Tangerangupdate.com – DPRD Kota Tangerang Selatan meminta PT Jaya Real Property Tbk (JRP) menyerahkan sejumlah dokumen tambahan terkait dugaan perubahan aliran Kali Ciputat di kawasan Bintaro XChange.
Ketua Pansus Raperda RTRW Tangsel, Ahmad Syawqi, mengatakan salah satu dokumen yang diminta berkaitan dengan sertifikasi Barang Milik Negara (BMN) pada aliran sungai tersebut.
Permintaan itu muncul setelah pansus menilai status dan legalitas perubahan alur sungai di kawasan Bintaro perlu dipastikan.
“Ada data susulan yang akan mereka serahkan ke kita hari ini karena tadi katanya masih koordinasi dengan pimpinannya,” kata Syawqi.

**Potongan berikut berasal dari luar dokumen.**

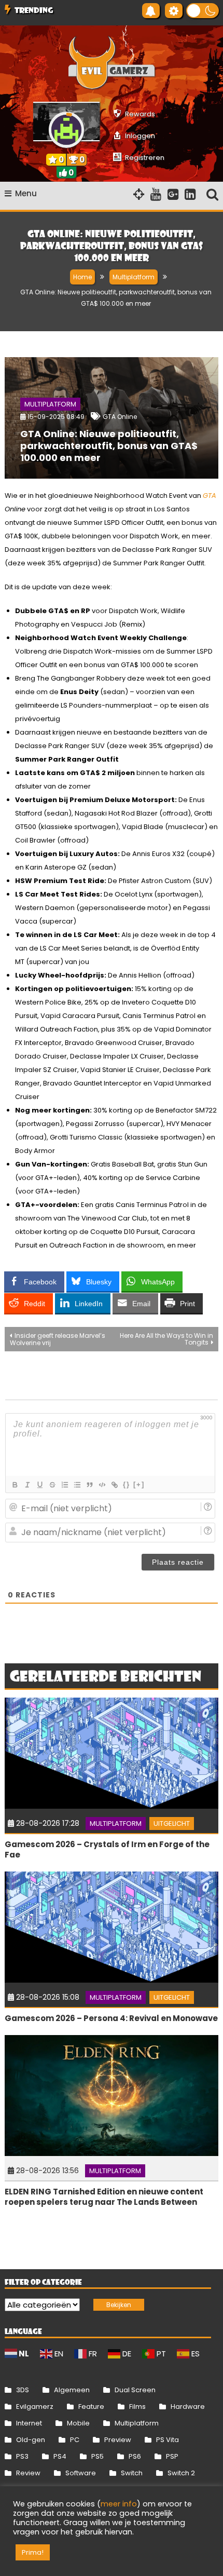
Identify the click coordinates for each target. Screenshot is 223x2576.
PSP (172, 2456)
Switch (132, 2473)
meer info (119, 2504)
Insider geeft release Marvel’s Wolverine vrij (57, 1339)
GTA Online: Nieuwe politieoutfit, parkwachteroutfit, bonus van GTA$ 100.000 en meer (109, 446)
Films (137, 2406)
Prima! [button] (33, 2552)
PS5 (97, 2456)
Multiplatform (50, 404)
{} (126, 1484)
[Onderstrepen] (39, 1485)
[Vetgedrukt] (14, 1485)
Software (80, 2473)
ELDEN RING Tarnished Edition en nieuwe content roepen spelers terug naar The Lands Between (104, 2196)
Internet (29, 2423)
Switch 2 (181, 2473)
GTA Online (120, 416)
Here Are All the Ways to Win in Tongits (166, 1339)
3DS (22, 2390)
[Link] (114, 1485)
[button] (202, 10)
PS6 (135, 2456)
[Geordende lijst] (64, 1485)
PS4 (59, 2456)
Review (28, 2473)
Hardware (188, 2406)
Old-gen (30, 2440)
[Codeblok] (101, 1485)
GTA (209, 495)
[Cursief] (27, 1485)
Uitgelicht (172, 1823)
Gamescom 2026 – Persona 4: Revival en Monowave (111, 2018)
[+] (139, 1484)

Ia melanjutkan, “Ada beberapa surat yang kita minta di Pansus yaitu masalah sertifikasi atas BMN (Barang Milik Negara) sungai tersebut.”

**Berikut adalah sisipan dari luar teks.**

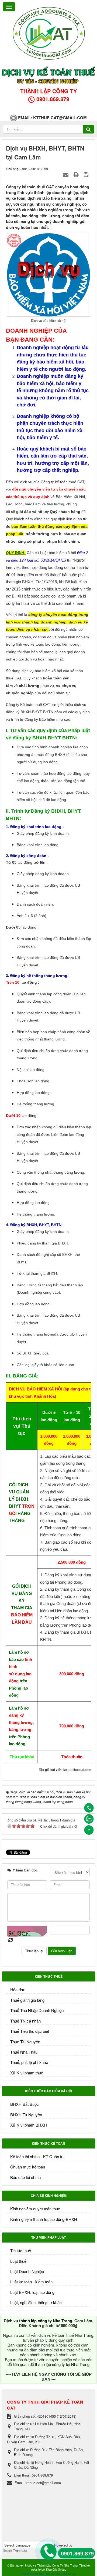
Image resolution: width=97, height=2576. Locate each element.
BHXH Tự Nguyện (26, 2114)
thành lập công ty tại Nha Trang (62, 2364)
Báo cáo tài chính (25, 2177)
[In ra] (77, 174)
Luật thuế (18, 2261)
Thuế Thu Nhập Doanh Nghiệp (37, 2010)
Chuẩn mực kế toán (27, 2167)
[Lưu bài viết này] (87, 174)
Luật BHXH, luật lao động (32, 2292)
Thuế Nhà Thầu (23, 2052)
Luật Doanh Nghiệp (27, 2271)
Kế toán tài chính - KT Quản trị (36, 2156)
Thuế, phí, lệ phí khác (29, 2062)
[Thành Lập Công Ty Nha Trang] (48, 32)
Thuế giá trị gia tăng (27, 2000)
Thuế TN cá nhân (25, 2021)
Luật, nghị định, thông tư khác (36, 2302)
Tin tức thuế (20, 2250)
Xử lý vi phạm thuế (26, 2073)
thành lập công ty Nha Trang (45, 2321)
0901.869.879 (77, 2553)
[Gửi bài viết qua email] (66, 174)
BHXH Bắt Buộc (24, 2104)
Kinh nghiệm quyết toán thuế (35, 2208)
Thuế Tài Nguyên (25, 2041)
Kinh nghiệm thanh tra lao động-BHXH (43, 2219)
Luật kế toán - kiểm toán (31, 2281)
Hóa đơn (17, 1989)
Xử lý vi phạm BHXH (28, 2125)
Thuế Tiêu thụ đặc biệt (29, 2031)
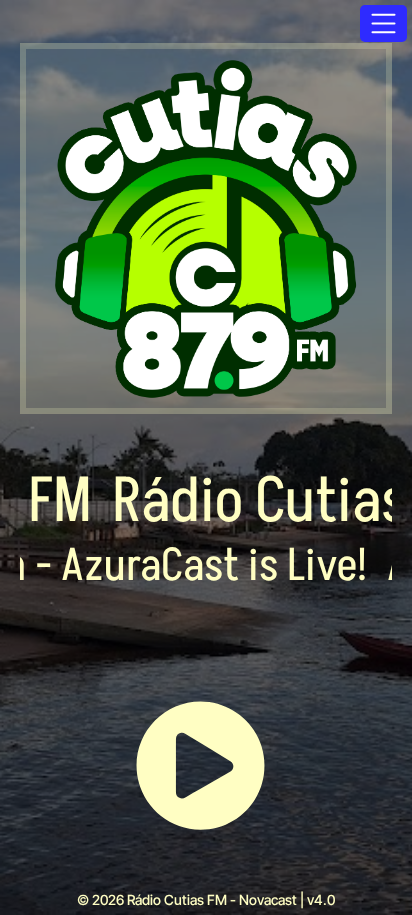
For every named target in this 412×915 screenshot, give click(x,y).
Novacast (268, 899)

Menurut dia, terdapat kewajiban penyerahan aset kepada instansi berwenang yang masih perlu diverifikasi.
“Karena mereka harusnya serah terima ke SDA PUPR, ada kewajibannya di situ, tapi secara dokumen di tangan belum kita pegang,” ujarnya.

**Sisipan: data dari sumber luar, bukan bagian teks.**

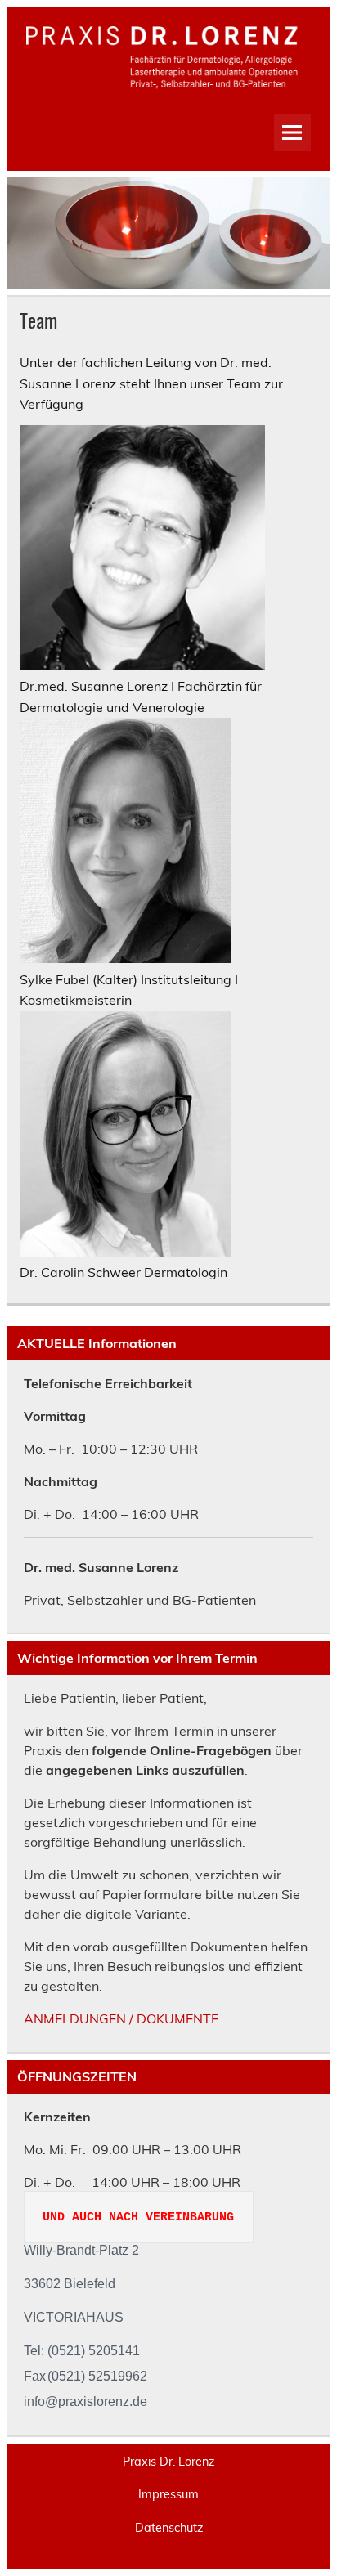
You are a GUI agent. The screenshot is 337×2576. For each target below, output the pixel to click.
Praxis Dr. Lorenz (168, 2461)
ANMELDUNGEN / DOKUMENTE (121, 2018)
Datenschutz (169, 2527)
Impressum (168, 2494)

DPRD, kata Syawqi, akan melakukan komparasi data ke pemerintah pusat.
“Kita mau coba cek dan komparasi lagi ke PUPR Pusat mengenai ini,” katanya.
Ia juga menyebut DPRD akan menelusuri aspek historis perubahan aliran sungai yang diduga terjadi sejak 2011, ketika alur Kali Ciputat disebut mulai berubah di kawasan Bintaro.
“Kita juga perlu tahu historisnya, karena kejadian ini tahun 2011 saat kita belum memiliki regulasi tentang RTRW,” ujarnya.